---- Supplied entries

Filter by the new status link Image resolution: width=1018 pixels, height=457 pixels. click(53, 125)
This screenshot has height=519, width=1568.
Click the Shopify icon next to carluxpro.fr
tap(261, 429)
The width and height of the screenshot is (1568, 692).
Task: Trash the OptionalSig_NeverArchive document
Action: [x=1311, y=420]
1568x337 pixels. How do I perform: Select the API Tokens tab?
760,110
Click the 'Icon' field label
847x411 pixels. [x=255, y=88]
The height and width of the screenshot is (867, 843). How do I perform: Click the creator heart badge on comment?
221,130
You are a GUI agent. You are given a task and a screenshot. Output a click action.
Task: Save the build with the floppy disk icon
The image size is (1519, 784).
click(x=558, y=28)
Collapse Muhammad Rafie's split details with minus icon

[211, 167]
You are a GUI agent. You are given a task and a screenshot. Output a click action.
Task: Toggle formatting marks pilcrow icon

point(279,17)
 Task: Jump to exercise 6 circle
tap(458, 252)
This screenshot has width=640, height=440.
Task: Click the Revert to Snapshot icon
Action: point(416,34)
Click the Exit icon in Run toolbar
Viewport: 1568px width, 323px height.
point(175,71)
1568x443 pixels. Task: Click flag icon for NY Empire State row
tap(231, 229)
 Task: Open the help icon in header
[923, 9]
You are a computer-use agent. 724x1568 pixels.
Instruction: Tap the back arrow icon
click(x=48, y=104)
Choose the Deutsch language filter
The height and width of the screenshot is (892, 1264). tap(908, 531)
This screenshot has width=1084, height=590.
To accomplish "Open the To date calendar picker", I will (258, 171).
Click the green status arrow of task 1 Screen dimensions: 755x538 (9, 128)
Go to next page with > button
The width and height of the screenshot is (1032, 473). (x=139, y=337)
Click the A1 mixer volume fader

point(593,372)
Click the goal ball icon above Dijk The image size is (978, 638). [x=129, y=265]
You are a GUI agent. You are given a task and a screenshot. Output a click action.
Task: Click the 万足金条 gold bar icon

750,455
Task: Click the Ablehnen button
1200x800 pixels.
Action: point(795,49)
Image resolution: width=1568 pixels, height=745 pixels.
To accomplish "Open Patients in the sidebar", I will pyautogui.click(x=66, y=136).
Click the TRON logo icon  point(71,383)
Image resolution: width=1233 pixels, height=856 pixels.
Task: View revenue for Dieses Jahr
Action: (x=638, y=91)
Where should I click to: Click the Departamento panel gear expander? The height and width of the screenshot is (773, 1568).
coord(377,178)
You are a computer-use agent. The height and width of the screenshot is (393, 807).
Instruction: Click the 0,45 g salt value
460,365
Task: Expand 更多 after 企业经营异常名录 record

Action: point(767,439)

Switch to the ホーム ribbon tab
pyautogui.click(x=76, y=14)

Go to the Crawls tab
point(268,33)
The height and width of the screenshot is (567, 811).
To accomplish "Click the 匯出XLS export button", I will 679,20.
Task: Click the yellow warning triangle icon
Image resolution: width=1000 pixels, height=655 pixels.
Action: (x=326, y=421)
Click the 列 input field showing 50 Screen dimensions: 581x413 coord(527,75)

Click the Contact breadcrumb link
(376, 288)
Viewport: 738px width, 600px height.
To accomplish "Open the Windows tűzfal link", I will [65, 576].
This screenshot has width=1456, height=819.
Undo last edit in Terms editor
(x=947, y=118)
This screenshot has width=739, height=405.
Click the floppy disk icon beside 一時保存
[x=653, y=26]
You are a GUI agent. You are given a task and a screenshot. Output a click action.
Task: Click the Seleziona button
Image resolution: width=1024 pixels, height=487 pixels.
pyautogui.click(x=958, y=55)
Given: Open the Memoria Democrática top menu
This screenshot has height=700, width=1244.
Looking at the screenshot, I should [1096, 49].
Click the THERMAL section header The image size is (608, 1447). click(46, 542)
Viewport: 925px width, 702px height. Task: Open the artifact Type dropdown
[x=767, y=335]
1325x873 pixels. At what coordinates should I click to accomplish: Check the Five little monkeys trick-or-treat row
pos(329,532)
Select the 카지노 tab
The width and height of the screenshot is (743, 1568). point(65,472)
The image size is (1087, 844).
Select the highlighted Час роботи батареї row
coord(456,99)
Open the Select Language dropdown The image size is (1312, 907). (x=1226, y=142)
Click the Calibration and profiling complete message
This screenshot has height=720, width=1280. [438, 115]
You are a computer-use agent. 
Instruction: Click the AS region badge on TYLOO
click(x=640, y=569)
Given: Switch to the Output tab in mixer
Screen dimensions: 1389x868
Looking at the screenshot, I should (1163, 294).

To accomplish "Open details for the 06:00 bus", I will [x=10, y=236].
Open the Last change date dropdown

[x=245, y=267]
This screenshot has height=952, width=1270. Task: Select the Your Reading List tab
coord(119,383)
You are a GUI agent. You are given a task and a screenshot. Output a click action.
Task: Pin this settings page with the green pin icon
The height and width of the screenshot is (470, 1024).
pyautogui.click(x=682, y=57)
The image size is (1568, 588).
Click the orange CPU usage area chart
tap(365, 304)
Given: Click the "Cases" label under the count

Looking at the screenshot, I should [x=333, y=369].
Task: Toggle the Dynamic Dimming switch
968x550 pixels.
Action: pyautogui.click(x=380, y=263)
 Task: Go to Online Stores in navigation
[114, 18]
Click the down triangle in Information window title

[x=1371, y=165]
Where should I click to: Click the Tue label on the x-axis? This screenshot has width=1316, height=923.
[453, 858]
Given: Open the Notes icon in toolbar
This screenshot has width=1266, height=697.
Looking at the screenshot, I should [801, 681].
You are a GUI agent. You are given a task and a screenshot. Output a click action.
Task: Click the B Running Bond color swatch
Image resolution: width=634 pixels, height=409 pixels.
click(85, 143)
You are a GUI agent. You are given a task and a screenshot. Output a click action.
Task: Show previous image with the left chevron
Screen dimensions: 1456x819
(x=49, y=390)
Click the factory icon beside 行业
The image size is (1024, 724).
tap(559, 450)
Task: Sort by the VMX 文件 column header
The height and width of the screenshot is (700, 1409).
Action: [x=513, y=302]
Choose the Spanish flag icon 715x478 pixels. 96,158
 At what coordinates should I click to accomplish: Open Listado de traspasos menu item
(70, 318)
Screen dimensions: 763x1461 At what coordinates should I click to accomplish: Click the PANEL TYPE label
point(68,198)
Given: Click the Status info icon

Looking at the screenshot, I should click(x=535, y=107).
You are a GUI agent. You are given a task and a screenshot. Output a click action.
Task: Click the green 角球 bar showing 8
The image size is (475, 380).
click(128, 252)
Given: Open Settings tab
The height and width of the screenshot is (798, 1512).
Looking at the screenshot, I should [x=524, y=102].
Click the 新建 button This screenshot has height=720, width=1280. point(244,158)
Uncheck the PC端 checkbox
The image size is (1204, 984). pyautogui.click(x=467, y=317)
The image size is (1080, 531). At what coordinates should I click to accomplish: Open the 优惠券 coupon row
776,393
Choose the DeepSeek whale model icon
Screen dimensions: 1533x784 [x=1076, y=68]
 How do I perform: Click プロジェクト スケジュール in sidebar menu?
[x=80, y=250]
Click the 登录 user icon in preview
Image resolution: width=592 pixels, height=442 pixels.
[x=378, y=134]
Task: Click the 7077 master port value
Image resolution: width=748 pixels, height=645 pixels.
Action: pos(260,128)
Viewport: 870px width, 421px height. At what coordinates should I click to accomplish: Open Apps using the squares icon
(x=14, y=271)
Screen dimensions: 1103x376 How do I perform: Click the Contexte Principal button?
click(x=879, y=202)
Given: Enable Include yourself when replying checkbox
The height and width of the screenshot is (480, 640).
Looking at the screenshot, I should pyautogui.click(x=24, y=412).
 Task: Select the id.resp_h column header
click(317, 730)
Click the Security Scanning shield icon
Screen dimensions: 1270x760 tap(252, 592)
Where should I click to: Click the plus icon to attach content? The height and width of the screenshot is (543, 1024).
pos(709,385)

--------

**Task details:** Reproduce every line of the material above exactly.

**Answer section:**
Filter by the new status link Image resolution: width=1018 pixels, height=457 pixels. click(53, 125)
This screenshot has height=519, width=1568.
Click the Shopify icon next to carluxpro.fr
tap(261, 429)
The width and height of the screenshot is (1568, 692).
Task: Trash the OptionalSig_NeverArchive document
Action: [x=1311, y=420]
1568x337 pixels. How do I perform: Select the API Tokens tab?
760,110
Click the 'Icon' field label
847x411 pixels. [x=255, y=88]
The height and width of the screenshot is (867, 843). How do I perform: Click the creator heart badge on comment?
221,130
You are a GUI agent. You are given a task and a screenshot. Output a click action.
Task: Save the build with the floppy disk icon
The image size is (1519, 784).
click(x=558, y=28)
Collapse Muhammad Rafie's split details with minus icon

[211, 167]
You are a GUI agent. You are given a task and a screenshot. Output a click action.
Task: Toggle formatting marks pilcrow icon

point(279,17)
 Task: Jump to exercise 6 circle
tap(458, 252)
This screenshot has width=640, height=440.
Task: Click the Revert to Snapshot icon
Action: point(416,34)
Click the Exit icon in Run toolbar
Viewport: 1568px width, 323px height.
point(175,71)
1568x443 pixels. Task: Click flag icon for NY Empire State row
tap(231, 229)
 Task: Open the help icon in header
[923, 9]
You are a computer-use agent. 724x1568 pixels.
Instruction: Tap the back arrow icon
click(x=48, y=104)
Choose the Deutsch language filter
The height and width of the screenshot is (892, 1264). tap(908, 531)
This screenshot has width=1084, height=590.
To accomplish "Open the To date calendar picker", I will (258, 171).
Click the green status arrow of task 1 Screen dimensions: 755x538 (9, 128)
Go to next page with > button
The width and height of the screenshot is (1032, 473). (x=139, y=337)
Click the A1 mixer volume fader

point(593,372)
Click the goal ball icon above Dijk The image size is (978, 638). [x=129, y=265]
You are a GUI agent. You are given a task and a screenshot. Output a click action.
Task: Click the 万足金条 gold bar icon

750,455
Task: Click the Ablehnen button
1200x800 pixels.
Action: point(795,49)
Image resolution: width=1568 pixels, height=745 pixels.
To accomplish "Open Patients in the sidebar", I will pyautogui.click(x=66, y=136).
Click the TRON logo icon  point(71,383)
Image resolution: width=1233 pixels, height=856 pixels.
Task: View revenue for Dieses Jahr
Action: (x=638, y=91)
Where should I click to: Click the Departamento panel gear expander? The height and width of the screenshot is (773, 1568).
coord(377,178)
You are a computer-use agent. The height and width of the screenshot is (393, 807).
Instruction: Click the 0,45 g salt value
460,365
Task: Expand 更多 after 企业经营异常名录 record

Action: point(767,439)

Switch to the ホーム ribbon tab
pyautogui.click(x=76, y=14)

Go to the Crawls tab
point(268,33)
The height and width of the screenshot is (567, 811).
To accomplish "Click the 匯出XLS export button", I will 679,20.
Task: Click the yellow warning triangle icon
Image resolution: width=1000 pixels, height=655 pixels.
Action: (x=326, y=421)
Click the 列 input field showing 50 Screen dimensions: 581x413 coord(527,75)

Click the Contact breadcrumb link
(376, 288)
Viewport: 738px width, 600px height.
To accomplish "Open the Windows tűzfal link", I will [65, 576].
This screenshot has width=1456, height=819.
Undo last edit in Terms editor
(x=947, y=118)
This screenshot has width=739, height=405.
Click the floppy disk icon beside 一時保存
[x=653, y=26]
You are a GUI agent. You are given a task and a screenshot. Output a click action.
Task: Click the Seleziona button
Image resolution: width=1024 pixels, height=487 pixels.
pyautogui.click(x=958, y=55)
Given: Open the Memoria Democrática top menu
This screenshot has height=700, width=1244.
Looking at the screenshot, I should [1096, 49].
Click the THERMAL section header The image size is (608, 1447). click(46, 542)
Viewport: 925px width, 702px height. Task: Open the artifact Type dropdown
[x=767, y=335]
1325x873 pixels. At what coordinates should I click to accomplish: Check the Five little monkeys trick-or-treat row
pos(329,532)
Select the 카지노 tab
The width and height of the screenshot is (743, 1568). point(65,472)
The image size is (1087, 844).
Select the highlighted Час роботи батареї row
coord(456,99)
Open the Select Language dropdown The image size is (1312, 907). (x=1226, y=142)
Click the Calibration and profiling complete message
This screenshot has height=720, width=1280. [438, 115]
You are a computer-use agent. 
Instruction: Click the AS region badge on TYLOO
click(x=640, y=569)
Given: Switch to the Output tab in mixer
Screen dimensions: 1389x868
Looking at the screenshot, I should (1163, 294).

To accomplish "Open details for the 06:00 bus", I will [x=10, y=236].
Open the Last change date dropdown

[x=245, y=267]
This screenshot has height=952, width=1270. Task: Select the Your Reading List tab
coord(119,383)
You are a GUI agent. You are given a task and a screenshot. Output a click action.
Task: Pin this settings page with the green pin icon
The height and width of the screenshot is (470, 1024).
pyautogui.click(x=682, y=57)
The image size is (1568, 588).
Click the orange CPU usage area chart
tap(365, 304)
Given: Click the "Cases" label under the count

Looking at the screenshot, I should [x=333, y=369].
Task: Toggle the Dynamic Dimming switch
968x550 pixels.
Action: pyautogui.click(x=380, y=263)
 Task: Go to Online Stores in navigation
[114, 18]
Click the down triangle in Information window title

[x=1371, y=165]
Where should I click to: Click the Tue label on the x-axis? This screenshot has width=1316, height=923.
[453, 858]
Given: Open the Notes icon in toolbar
This screenshot has width=1266, height=697.
Looking at the screenshot, I should [801, 681].
You are a GUI agent. You are given a task and a screenshot. Output a click action.
Task: Click the B Running Bond color swatch
Image resolution: width=634 pixels, height=409 pixels.
click(85, 143)
You are a GUI agent. You are given a task and a screenshot. Output a click action.
Task: Show previous image with the left chevron
Screen dimensions: 1456x819
(x=49, y=390)
Click the factory icon beside 行业
The image size is (1024, 724).
tap(559, 450)
Task: Sort by the VMX 文件 column header
The height and width of the screenshot is (700, 1409).
Action: [x=513, y=302]
Choose the Spanish flag icon 715x478 pixels. 96,158
 At what coordinates should I click to accomplish: Open Listado de traspasos menu item
(70, 318)
Screen dimensions: 763x1461 At what coordinates should I click to accomplish: Click the PANEL TYPE label
point(68,198)
Given: Click the Status info icon

Looking at the screenshot, I should click(x=535, y=107).
You are a GUI agent. You are given a task and a screenshot. Output a click action.
Task: Click the green 角球 bar showing 8
The image size is (475, 380).
click(128, 252)
Given: Open Settings tab
The height and width of the screenshot is (798, 1512).
Looking at the screenshot, I should [x=524, y=102].
Click the 新建 button This screenshot has height=720, width=1280. point(244,158)
Uncheck the PC端 checkbox
The image size is (1204, 984). pyautogui.click(x=467, y=317)
The image size is (1080, 531). At what coordinates should I click to accomplish: Open the 优惠券 coupon row
776,393
Choose the DeepSeek whale model icon
Screen dimensions: 1533x784 [x=1076, y=68]
 How do I perform: Click プロジェクト スケジュール in sidebar menu?
[x=80, y=250]
Click the 登录 user icon in preview
Image resolution: width=592 pixels, height=442 pixels.
[x=378, y=134]
Task: Click the 7077 master port value
Image resolution: width=748 pixels, height=645 pixels.
Action: pos(260,128)
Viewport: 870px width, 421px height. At what coordinates should I click to accomplish: Open Apps using the squares icon
(x=14, y=271)
Screen dimensions: 1103x376 How do I perform: Click the Contexte Principal button?
click(x=879, y=202)
Given: Enable Include yourself when replying checkbox
The height and width of the screenshot is (480, 640).
Looking at the screenshot, I should pyautogui.click(x=24, y=412).
 Task: Select the id.resp_h column header
click(317, 730)
Click the Security Scanning shield icon
Screen dimensions: 1270x760 tap(252, 592)
Where should I click to: Click the plus icon to attach content? The height and width of the screenshot is (543, 1024).
pos(709,385)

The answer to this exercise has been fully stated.